HenrikBengtsson / R.utils

🔧 R package: R.utils (this is *not* the utils package that comes with R itself)
https://henrikbengtsson.github.io/R.utils/
62 stars 14 forks source link

renameFile() should fall back to try copy'n'delete if file.rename() fails #42

Open HenrikBengtsson opened 8 years ago

HenrikBengtsson commented 8 years ago

Add renameFile(..., methods=c("file.rename", "copy-delete")) so that renameFile() first tries with base::file.rename() and if that does not succeed it should fall back to:

  1. Try to copy file atomically, cf. copyFile().
  2. validate that the copied file is identical to the original file, cf. digest::digest().
  3. try to remove the original file.

    Background

> dfR <- renameTo(dfC, filenameR, verbose=TRUE)
Renaming GenericDataFile pathname...
 Source: ../../../../../../../tmp/henrik/RtmpjURWIt/1.2(a).txt
 Destination: ./1.2(a).txt.foo
 Renaming file...
[2016-01-04 08:08:31] Exception: Failed to rename file: ../../../../../../../tmp/henrik/RtmpjURWIt/1.2(a).txt -> ./1.2(a).txt.foo

  at #04. renameFile.default(srcPathname, pathname, ...)
          - renameFile.default() is in environment 'R.utils'

  at #03. renameFile(srcPathname, pathname, ...)
          - renameFile() is in environment 'R.utils'

  at #02. renameTo.GenericDataFile(dfC, filenameR, verbose = TRUE)
          - renameTo.GenericDataFile() is in environment 'R.filesets'

  at #01. renameTo(dfC, filenameR, verbose = TRUE)
          - renameTo() is in environment 'R.filesets'

Error: Failed to rename file: ../../../../../../../tmp/henrik/RtmpjURWIt/1.2(a).txt -> ./1.2(a).txt.foo
In addition: Warning message:
In file.rename(pathname, newPathname) :
  cannot rename file '../../../../../../../tmp/henrik/RtmpjURWIt/1.2(a).txt' to './1.2(a).txt.foo', reason 'Invalid cross-device link'
[...]

Apparently Unix mv falls back to copy'n'delete if rename fails, cf. http://stackoverflow.com/questions/24209886/invalid-cross-device-link-error-with-boost-filesystem

HenrikBengtsson commented 8 years ago

One question/concern is that file / directory renaming is sometimes used as an atomic operation. This will no longer be true with a copy'n'delete approach. How closely can we emulate an atomic operation using copy'n'delete?

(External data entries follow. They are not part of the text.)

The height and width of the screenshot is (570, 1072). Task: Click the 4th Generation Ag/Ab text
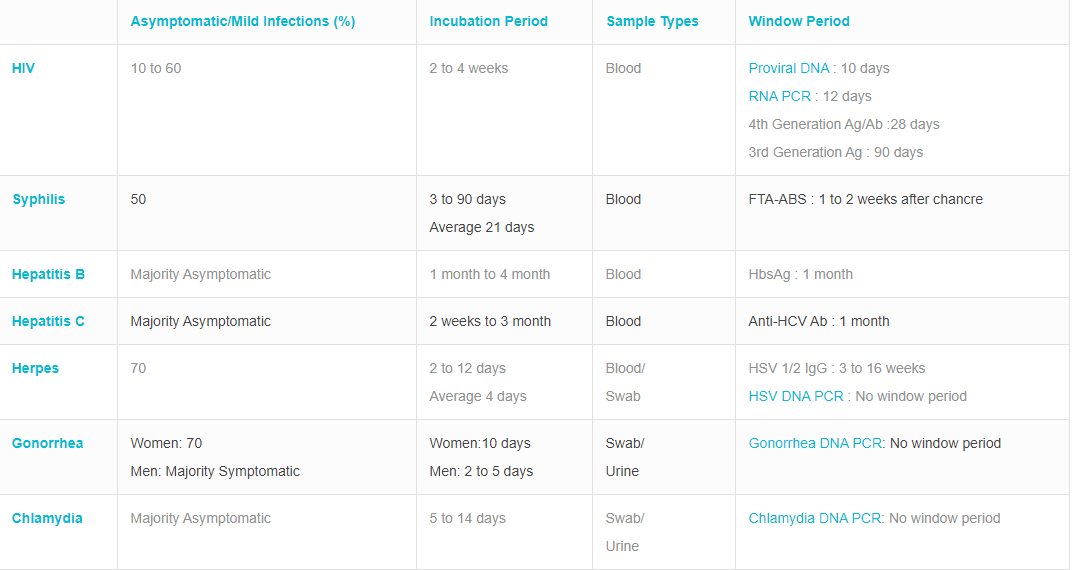(844, 124)
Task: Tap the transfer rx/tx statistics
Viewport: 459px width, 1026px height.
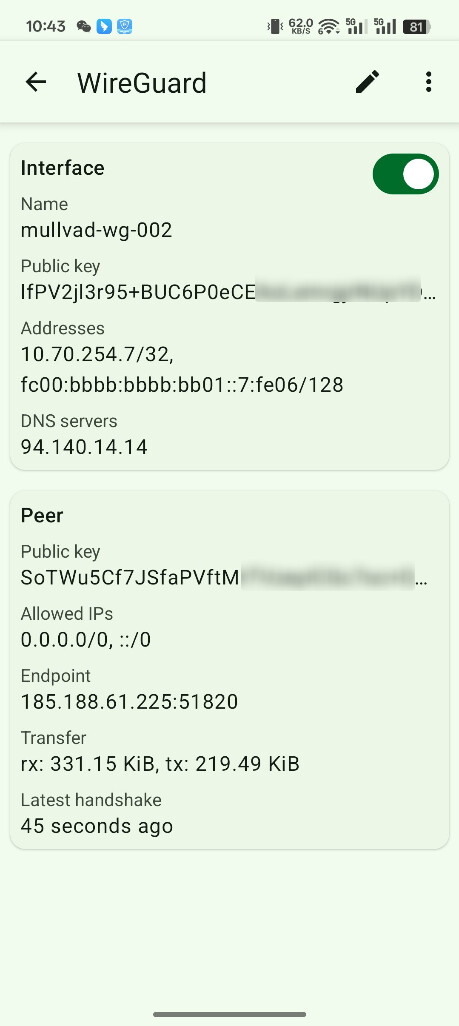Action: [x=160, y=764]
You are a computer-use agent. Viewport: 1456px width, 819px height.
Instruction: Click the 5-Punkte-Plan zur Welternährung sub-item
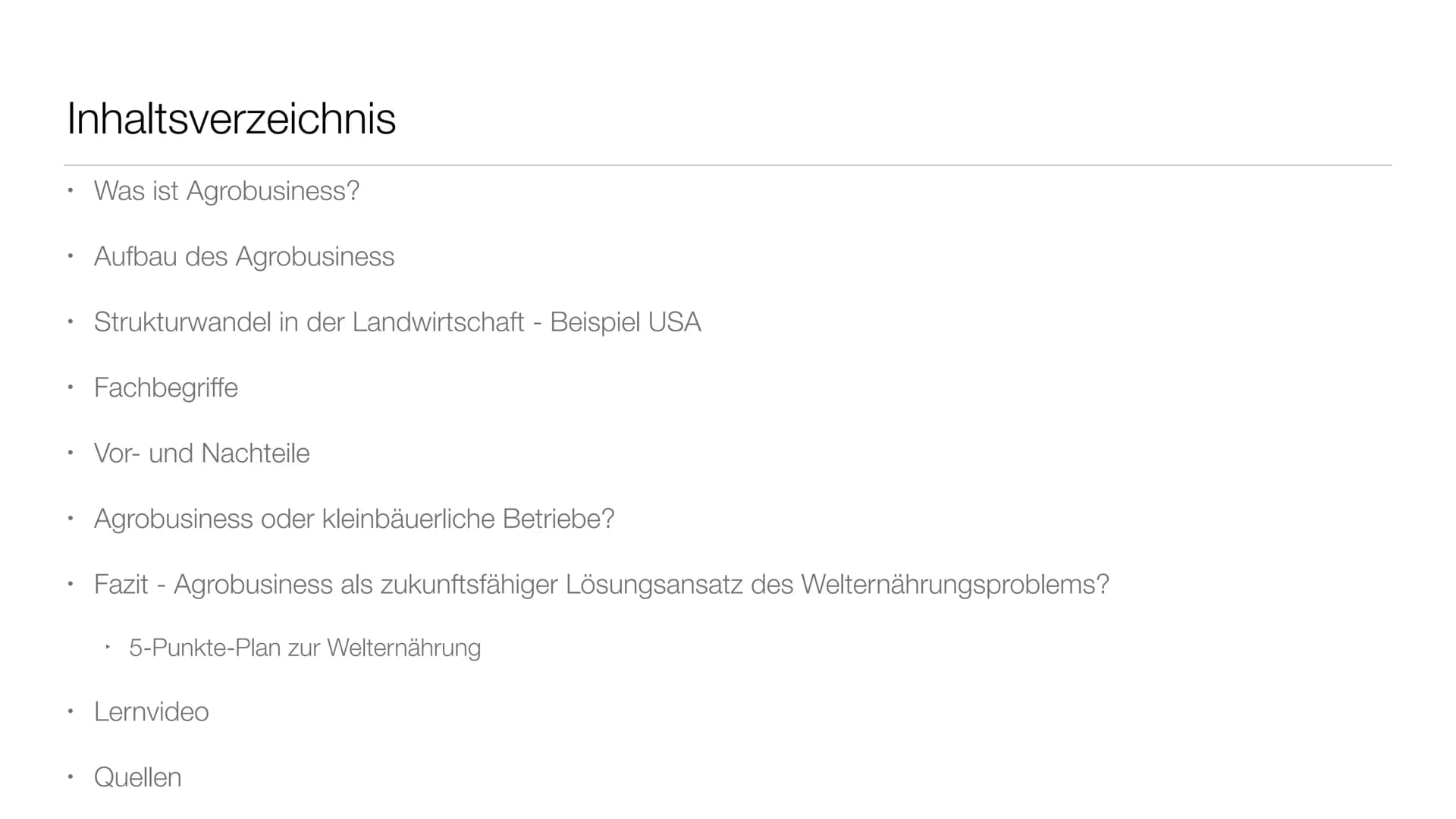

HenrikBengtsson commented 8 years ago

Atomic copy'n'delete algorithm for files (not directories):

  1. Copy to temporary file; copyFile(pathname, newPathname.tmp).
  2. Rename source file pathname -> pathname.tmp
  3. Rename temporary destination file newPathname.tmp -> newPathname.
  4. Remove source file pathname.tmp.

If Step 2 fails, then remove newPathname.tmp. If Step 3 fails, then rename pathname.tmp -> pathname and then remove newPathname.tmp. If Step 4 fails, (try again? and) then give an informative error message.

A similar approach could work for directories too.

lawremi commented 8 years ago

It would be nice to have the copying logic as a patch to file.rename(). One obvious error to handle from rename() is EXDEV, where the hard link fails across devices.

HenrikBengtsson commented 8 years ago

Thanks for the feedback / comment. Having this in base R would be ideal. I've moved this over to https://github.com/HenrikBengtsson/Wishlist-for-R/issues/33 to keep it independent of the R.utils package.